* [What you are asked to do]: Rewrite every entry below, changing "Ducati" to "Yamaha" wherever it appears and keeping everything else the same.

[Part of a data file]
--

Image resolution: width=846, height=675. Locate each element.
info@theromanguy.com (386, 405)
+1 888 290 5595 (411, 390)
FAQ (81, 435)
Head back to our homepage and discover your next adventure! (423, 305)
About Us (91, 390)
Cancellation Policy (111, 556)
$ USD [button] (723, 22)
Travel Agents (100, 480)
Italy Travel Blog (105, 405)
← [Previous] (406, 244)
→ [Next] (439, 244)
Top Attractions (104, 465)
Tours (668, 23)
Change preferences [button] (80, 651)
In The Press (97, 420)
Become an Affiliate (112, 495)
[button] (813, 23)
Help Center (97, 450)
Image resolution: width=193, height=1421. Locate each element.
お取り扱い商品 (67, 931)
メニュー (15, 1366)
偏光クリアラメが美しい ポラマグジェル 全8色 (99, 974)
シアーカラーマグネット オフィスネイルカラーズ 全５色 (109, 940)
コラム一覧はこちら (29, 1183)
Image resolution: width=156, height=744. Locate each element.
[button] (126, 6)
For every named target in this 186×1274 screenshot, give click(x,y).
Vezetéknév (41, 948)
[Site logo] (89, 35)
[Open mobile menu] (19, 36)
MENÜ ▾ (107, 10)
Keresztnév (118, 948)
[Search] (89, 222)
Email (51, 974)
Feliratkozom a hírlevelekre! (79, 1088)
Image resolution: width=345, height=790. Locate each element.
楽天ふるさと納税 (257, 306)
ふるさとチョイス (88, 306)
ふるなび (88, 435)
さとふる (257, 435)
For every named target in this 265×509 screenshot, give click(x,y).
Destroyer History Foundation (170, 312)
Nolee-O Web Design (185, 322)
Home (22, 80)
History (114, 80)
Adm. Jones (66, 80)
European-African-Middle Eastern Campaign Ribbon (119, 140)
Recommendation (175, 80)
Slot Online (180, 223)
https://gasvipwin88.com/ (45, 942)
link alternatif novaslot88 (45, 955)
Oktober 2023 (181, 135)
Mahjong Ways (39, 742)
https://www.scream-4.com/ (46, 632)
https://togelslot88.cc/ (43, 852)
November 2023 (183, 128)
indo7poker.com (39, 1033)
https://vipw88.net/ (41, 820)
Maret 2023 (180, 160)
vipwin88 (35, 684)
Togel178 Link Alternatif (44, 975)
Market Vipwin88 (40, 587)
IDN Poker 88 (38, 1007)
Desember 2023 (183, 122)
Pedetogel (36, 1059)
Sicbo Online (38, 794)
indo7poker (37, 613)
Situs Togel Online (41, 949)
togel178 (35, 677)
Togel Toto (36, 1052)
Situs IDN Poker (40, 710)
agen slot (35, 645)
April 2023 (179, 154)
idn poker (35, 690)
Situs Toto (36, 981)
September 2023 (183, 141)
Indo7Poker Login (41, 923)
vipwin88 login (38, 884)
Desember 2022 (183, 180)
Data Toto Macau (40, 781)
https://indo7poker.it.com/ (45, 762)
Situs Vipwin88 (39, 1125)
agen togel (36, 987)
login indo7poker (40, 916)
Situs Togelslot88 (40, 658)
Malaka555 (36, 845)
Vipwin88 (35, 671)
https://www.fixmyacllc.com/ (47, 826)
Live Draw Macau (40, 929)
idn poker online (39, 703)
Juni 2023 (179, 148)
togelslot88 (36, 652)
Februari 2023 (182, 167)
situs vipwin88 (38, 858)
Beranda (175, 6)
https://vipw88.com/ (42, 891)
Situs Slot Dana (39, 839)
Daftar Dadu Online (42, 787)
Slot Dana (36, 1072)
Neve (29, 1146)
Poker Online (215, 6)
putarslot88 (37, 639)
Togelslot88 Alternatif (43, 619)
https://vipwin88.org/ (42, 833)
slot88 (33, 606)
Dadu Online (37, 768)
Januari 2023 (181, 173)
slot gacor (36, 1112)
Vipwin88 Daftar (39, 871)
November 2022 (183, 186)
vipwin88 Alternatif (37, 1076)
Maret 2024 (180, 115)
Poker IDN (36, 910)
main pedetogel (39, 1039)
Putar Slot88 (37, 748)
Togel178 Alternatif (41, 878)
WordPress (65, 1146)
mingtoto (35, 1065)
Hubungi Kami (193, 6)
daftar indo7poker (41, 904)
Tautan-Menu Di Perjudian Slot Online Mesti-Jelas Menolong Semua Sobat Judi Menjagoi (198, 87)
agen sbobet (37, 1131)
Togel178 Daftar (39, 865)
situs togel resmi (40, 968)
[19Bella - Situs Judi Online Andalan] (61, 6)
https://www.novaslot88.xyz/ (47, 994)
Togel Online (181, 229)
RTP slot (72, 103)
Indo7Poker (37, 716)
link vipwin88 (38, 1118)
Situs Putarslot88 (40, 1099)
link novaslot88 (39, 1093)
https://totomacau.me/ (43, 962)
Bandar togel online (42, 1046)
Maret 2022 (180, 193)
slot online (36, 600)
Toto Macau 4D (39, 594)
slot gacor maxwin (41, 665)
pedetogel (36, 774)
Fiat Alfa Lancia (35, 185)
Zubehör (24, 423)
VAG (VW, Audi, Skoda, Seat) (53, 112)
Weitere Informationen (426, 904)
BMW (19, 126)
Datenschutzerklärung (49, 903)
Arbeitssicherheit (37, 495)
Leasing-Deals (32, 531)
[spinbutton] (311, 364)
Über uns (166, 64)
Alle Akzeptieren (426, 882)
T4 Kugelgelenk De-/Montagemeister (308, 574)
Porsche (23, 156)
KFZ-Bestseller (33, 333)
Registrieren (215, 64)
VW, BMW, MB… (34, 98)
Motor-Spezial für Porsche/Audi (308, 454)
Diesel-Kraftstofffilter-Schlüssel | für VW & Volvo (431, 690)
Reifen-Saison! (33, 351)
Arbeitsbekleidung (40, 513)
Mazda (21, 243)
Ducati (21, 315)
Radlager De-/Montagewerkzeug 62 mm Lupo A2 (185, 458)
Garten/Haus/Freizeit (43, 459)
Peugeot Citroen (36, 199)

--

* [Final answer]:
Image resolution: width=846, height=675. Locate each element.
info@theromanguy.com (386, 405)
+1 888 290 5595 (411, 390)
FAQ (81, 435)
Head back to our homepage and discover your next adventure! (423, 305)
About Us (91, 390)
Cancellation Policy (111, 556)
$ USD [button] (723, 22)
Travel Agents (100, 480)
Italy Travel Blog (105, 405)
← [Previous] (406, 244)
→ [Next] (439, 244)
Top Attractions (104, 465)
Tours (668, 23)
Change preferences [button] (80, 651)
In The Press (97, 420)
Become an Affiliate (112, 495)
[button] (813, 23)
Help Center (97, 450)
Image resolution: width=193, height=1421. Locate each element.
お取り扱い商品 (67, 931)
メニュー (15, 1366)
偏光クリアラメが美しい ポラマグジェル 全8色 (99, 974)
シアーカラーマグネット オフィスネイルカラーズ 全５色 (109, 940)
コラム一覧はこちら (29, 1183)
Image resolution: width=156, height=744. Locate each element.
[button] (126, 6)
For every named target in this 186×1274 screenshot, give click(x,y).
Vezetéknév (41, 948)
[Site logo] (89, 35)
[Open mobile menu] (19, 36)
MENÜ ▾ (107, 10)
Keresztnév (118, 948)
[Search] (89, 222)
Email (51, 974)
Feliratkozom a hírlevelekre! (79, 1088)
Image resolution: width=345, height=790. Locate each element.
楽天ふるさと納税 (257, 306)
ふるさとチョイス (88, 306)
ふるなび (88, 435)
さとふる (257, 435)
For every named target in this 265×509 screenshot, give click(x,y).
Destroyer History Foundation (170, 312)
Nolee-O Web Design (185, 322)
Home (22, 80)
History (114, 80)
Adm. Jones (66, 80)
European-African-Middle Eastern Campaign Ribbon (119, 140)
Recommendation (175, 80)
Slot Online (180, 223)
https://gasvipwin88.com/ (45, 942)
link alternatif novaslot88 (45, 955)
Oktober 2023 (181, 135)
Mahjong Ways (39, 742)
https://www.scream-4.com/ (46, 632)
https://togelslot88.cc/ (43, 852)
November 2023 (183, 128)
indo7poker.com (39, 1033)
https://vipw88.net/ (41, 820)
Maret 2023 (180, 160)
vipwin88 (35, 684)
Togel178 Link Alternatif (44, 975)
Market Vipwin88 (40, 587)
IDN Poker 88 (38, 1007)
Desember 2023 (183, 122)
Pedetogel (36, 1059)
Sicbo Online (38, 794)
indo7poker (37, 613)
Situs Togel Online (41, 949)
togel178 (35, 677)
Togel Toto (36, 1052)
Situs IDN Poker (40, 710)
agen slot (35, 645)
April 2023 (179, 154)
idn poker (35, 690)
Situs Toto (36, 981)
September 2023 (183, 141)
Indo7Poker Login (41, 923)
vipwin88 login (38, 884)
Desember 2022 (183, 180)
Data Toto Macau (40, 781)
https://indo7poker.it.com/ (45, 762)
Situs Vipwin88 (39, 1125)
agen togel (36, 987)
login indo7poker (40, 916)
Situs Togelslot88 (40, 658)
Malaka555 (36, 845)
Vipwin88 (35, 671)
https://www.fixmyacllc.com/ (47, 826)
Live Draw Macau (40, 929)
idn poker online (39, 703)
Juni 2023 (179, 148)
togelslot88 (36, 652)
Februari 2023 (182, 167)
situs vipwin88 (38, 858)
Beranda (175, 6)
https://vipw88.com/ (42, 891)
Situs Slot Dana (39, 839)
Daftar Dadu Online (42, 787)
Slot Dana (36, 1072)
Neve (29, 1146)
Poker Online (215, 6)
putarslot88 (37, 639)
Togelslot88 Alternatif (43, 619)
https://vipwin88.org/ (42, 833)
slot88 (33, 606)
Dadu Online (37, 768)
Januari 2023 (181, 173)
slot gacor (36, 1112)
Vipwin88 Daftar (39, 871)
November 2022 (183, 186)
vipwin88 Alternatif (37, 1076)
Maret 2024 (180, 115)
Poker IDN (36, 910)
main pedetogel (39, 1039)
Putar Slot88 (37, 748)
Togel178 Alternatif (41, 878)
WordPress (65, 1146)
mingtoto (35, 1065)
Hubungi Kami (193, 6)
daftar indo7poker (41, 904)
Tautan-Menu Di Perjudian Slot Online Mesti-Jelas Menolong Semua Sobat Judi Menjagoi (198, 87)
agen sbobet (37, 1131)
Togel178 Daftar (39, 865)
situs togel resmi (40, 968)
[19Bella - Situs Judi Online Andalan] (61, 6)
https://www.novaslot88.xyz/ (47, 994)
Togel Online (181, 229)
RTP slot (72, 103)
Indo7Poker (37, 716)
link vipwin88 (38, 1118)
Situs Putarslot88 (40, 1099)
link novaslot88 (39, 1093)
https://totomacau.me/ (43, 962)
Bandar togel online (42, 1046)
Maret 2022 (180, 193)
slot online (36, 600)
Toto Macau 4D (39, 594)
slot gacor maxwin (41, 665)
pedetogel (36, 774)
Fiat Alfa Lancia (35, 185)
Zubehör (24, 423)
VAG (VW, Audi, Skoda, Seat) (53, 112)
Weitere Informationen (426, 904)
BMW (19, 126)
Datenschutzerklärung (49, 903)
Arbeitssicherheit (37, 495)
Leasing-Deals (32, 531)
[spinbutton] (311, 364)
Über uns (166, 64)
Alle Akzeptieren (426, 882)
T4 Kugelgelenk De-/Montagemeister (308, 574)
Porsche (23, 156)
KFZ-Bestseller (33, 333)
Registrieren (215, 64)
VW, BMW, MB… (34, 98)
Motor-Spezial für Porsche/Audi (308, 454)
Diesel-Kraftstofffilter-Schlüssel | für VW & Volvo (431, 690)
Reifen-Saison! (33, 351)
Arbeitsbekleidung (40, 513)
Mazda (21, 243)
Yamaha (21, 315)
Radlager De-/Montagewerkzeug 62 mm Lupo A2 (185, 458)
Garten/Haus/Freizeit (43, 459)
Peugeot Citroen (36, 199)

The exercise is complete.